• What to produce
Extract every line between the one with "Instruction: Select 茅乃舎だし" and the end of the entries, both included, word for word and free of pictures.

[Dataset entries]
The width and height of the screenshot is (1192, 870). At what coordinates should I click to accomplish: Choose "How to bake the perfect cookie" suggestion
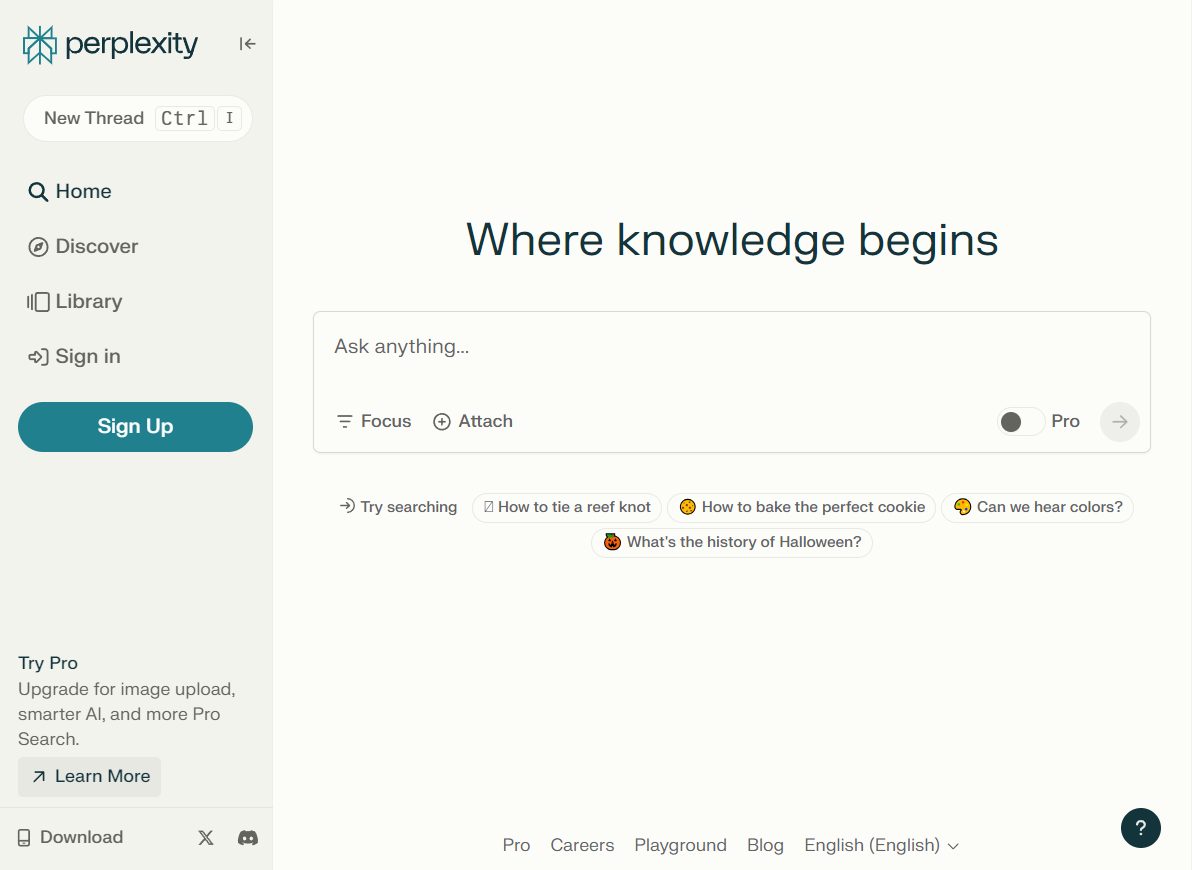(x=802, y=508)
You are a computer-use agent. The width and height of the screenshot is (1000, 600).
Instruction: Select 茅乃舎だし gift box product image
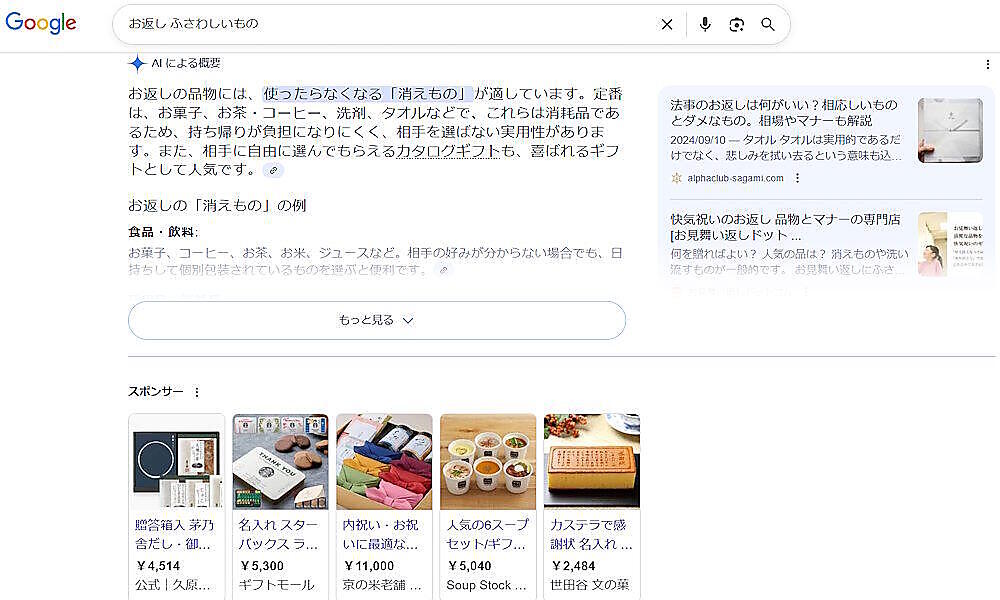click(x=176, y=462)
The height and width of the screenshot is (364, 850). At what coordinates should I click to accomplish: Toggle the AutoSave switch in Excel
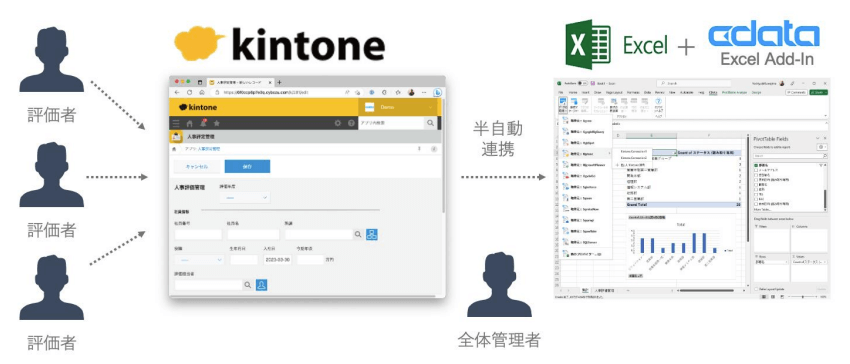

• Result of the exercise
Instruction: Select 茅乃舎だし gift box product image
click(x=176, y=462)
The height and width of the screenshot is (364, 850). At what coordinates should I click to accomplish: Toggle the AutoSave switch in Excel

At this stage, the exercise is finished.